La vuelta de las vacaciones
El diagnosticado estrés postvacacional es eso: la comprobación de que ya el viaje tampoco nos sirve para cambiar como queríamos cambiar. Hemos perdido una oportunidad de volver a ser.
Las vacaciones son la expresión degenerada del viaje. Es un quiero y no puedo del viaje. Su propia planificación periodificada es una muestra de su devaluación. El viaje de las vacaciones nace con una excesiva carga de expectativas para su poca sustancia. Y da igual que sea al pueblo de toda la vida, donde al menos cabe abandonarse a la regresión, al norte o al sur, a Cullera o a Nueva Zelanda, en busca de unas extrañas rutas presentes en todos los catálogos. El viaje de las vacaciones anuales está condenado a dar mucho menos de lo que se le pide. Por ello, la vuelta está llena de amargura. No tanto por lo que viene -la vuelta al trabajo, los deberes, las obligaciones, el madrugar, las caras de siempre- sino por lo que no ha sido. Y, además, no podía ser.
Hay quienes sitúan el origen de la modernidad en un viaje. Eso sí, un gran viaje como el de Colón a América. Entonces, el mundo se concretó. Quedó definido. La filosofía dejó de ser teología o metafísica para adquirir la forma de un viaje. Un formato que usaron explícitamente Pascal, Montesquieu o Gracián. Así se hacía pensamiento de lo concreto y, sobre todo, de lo cotidiano. Viajar se convirtió en la experiencia por antonomasia. Los jóvenes daban el salto a la madurez con el trabajo o con el viaje. Claro que para ir por una opción u otra importaba la clase social. Las élites hicieron del viaje una válvula de escape para las tensiones de la tendencia a la endogamia.
De todos esos viajes, se volvía como un héroe. Al menos, como un hombre con grandes expectativas de futuro. Tenía olor a victoria. La vuelta era la superación de un obstáculo.
Con la extensión de la sociedad de consumo, también se democratizó el viaje, con escasa pérdida inicial de su legitimidad. Incluso en la televisión, los concursantes situaban repetidamente el viaje como objeto de sus anhelos. Las vacaciones -fruto de un opulento Estado del bienestar- se erigieron en el periódico momento en el que las clases populares emulaban a las élites.
Ya los viajes no eran lo mismo. Tenían poco de descubrimiento o de trascendente paso vital. Estaban industrialmente planificados, con una organización estricta y poco flexible. La aventura era solo un reclamo publicitario que connotaba anteriores rasgos del viaje. Se convirtieron en la ocasión de comprobar lo que ya se conocía por los medios de comunicación, como la televisión o el cine. Se trataba de actuar en escenarios reconocidos, ser protagonistas de películas ajenas.

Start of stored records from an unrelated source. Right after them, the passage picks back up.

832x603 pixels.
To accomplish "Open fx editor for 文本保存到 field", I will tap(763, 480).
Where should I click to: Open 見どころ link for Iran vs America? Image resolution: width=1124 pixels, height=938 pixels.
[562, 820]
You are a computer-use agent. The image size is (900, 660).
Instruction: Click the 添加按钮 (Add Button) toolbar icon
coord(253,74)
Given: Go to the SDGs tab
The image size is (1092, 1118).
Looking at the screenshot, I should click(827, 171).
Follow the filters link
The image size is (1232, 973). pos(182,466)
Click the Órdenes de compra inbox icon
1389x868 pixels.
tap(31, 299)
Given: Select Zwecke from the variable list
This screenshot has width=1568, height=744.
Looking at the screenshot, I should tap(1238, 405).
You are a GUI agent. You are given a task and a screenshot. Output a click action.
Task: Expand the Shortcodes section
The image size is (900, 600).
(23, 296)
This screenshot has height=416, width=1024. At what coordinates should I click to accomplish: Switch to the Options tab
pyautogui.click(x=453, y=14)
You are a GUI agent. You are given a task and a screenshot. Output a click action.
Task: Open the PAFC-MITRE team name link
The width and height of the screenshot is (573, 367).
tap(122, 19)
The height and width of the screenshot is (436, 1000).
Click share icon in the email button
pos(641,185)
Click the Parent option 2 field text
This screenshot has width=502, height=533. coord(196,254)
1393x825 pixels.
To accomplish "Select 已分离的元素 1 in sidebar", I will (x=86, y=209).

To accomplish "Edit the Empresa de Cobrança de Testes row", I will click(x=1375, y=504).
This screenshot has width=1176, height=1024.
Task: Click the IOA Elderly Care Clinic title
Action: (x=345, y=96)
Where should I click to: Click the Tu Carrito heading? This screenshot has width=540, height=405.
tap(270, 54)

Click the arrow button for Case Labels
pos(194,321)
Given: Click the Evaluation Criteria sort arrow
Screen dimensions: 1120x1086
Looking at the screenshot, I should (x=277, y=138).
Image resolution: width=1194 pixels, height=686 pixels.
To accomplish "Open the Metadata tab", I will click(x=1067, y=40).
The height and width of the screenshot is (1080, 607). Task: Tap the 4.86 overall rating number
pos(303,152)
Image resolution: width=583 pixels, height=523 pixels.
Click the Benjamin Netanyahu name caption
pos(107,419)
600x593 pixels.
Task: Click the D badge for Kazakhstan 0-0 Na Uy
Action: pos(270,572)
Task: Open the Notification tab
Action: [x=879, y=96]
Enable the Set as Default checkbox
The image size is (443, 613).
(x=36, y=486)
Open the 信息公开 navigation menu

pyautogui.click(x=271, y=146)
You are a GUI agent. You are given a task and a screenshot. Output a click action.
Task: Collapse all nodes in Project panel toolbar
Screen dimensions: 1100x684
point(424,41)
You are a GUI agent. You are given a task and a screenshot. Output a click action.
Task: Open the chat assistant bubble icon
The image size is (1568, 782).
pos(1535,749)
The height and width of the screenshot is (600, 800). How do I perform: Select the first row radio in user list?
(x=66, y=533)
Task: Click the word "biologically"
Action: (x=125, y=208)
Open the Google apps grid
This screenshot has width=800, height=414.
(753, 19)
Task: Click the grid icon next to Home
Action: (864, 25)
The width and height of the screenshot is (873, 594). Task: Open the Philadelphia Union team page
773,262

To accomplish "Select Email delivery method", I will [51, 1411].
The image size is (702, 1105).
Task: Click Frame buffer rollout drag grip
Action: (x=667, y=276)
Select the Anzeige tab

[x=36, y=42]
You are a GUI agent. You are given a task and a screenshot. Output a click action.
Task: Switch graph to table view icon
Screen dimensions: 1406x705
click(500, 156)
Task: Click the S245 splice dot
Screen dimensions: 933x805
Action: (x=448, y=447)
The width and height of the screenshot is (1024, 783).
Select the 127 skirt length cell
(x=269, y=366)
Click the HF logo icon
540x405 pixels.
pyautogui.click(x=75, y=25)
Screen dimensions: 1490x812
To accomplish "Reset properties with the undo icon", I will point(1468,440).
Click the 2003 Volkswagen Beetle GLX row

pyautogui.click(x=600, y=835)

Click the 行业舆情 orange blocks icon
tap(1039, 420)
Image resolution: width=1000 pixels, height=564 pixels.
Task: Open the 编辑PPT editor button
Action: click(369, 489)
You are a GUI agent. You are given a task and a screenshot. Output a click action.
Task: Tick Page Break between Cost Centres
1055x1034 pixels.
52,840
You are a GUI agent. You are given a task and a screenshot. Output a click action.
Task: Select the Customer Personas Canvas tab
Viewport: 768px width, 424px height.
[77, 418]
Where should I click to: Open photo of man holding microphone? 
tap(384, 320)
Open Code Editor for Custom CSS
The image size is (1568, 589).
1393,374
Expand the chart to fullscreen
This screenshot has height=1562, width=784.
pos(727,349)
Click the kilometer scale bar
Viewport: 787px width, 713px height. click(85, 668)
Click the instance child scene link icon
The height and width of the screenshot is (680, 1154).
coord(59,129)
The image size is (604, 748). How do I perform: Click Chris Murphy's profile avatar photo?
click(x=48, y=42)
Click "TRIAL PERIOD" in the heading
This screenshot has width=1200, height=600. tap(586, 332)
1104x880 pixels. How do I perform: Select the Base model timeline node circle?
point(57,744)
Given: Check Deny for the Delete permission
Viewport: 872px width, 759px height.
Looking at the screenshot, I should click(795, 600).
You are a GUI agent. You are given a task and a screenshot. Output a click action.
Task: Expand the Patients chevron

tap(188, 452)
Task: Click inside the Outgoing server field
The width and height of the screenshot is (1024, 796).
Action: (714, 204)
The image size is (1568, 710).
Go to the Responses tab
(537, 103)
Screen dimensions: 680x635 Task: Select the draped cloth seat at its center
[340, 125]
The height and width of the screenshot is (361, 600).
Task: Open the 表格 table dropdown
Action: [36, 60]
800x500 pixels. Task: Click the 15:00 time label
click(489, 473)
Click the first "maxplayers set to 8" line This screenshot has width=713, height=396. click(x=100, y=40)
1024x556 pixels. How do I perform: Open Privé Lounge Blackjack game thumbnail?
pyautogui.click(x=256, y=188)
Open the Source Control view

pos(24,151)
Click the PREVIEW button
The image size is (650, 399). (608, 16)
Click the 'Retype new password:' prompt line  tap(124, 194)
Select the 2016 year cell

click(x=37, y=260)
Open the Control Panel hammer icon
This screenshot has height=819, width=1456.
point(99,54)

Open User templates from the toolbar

Internet hizo el resto en el proceso de devaluación del viaje. Si Colón hizo del mundo un territorio, la red mundial lo desterritorializó completamente. Lo llenó sin dejar centímetro cuadrado sin conexión. Todos eran puntos en un único mapa. Imposible perderse ¿para qué viajar entonces?
La vuelta, en lugar de un éxito, se vivía como un fracaso. En especial, el viaje de vuelta de vacaciones. Vivencia de ocasión perdida. En el regreso, la recuperación de energías y facultades prometida era directamente proporcional a la frustración. El diagnosticado estrés postvacacional es eso: la comprobación de que ya el viaje tampoco nos sirve para cambiar como queríamos cambiar. Hemos perdido una oportunidad de volver a ser.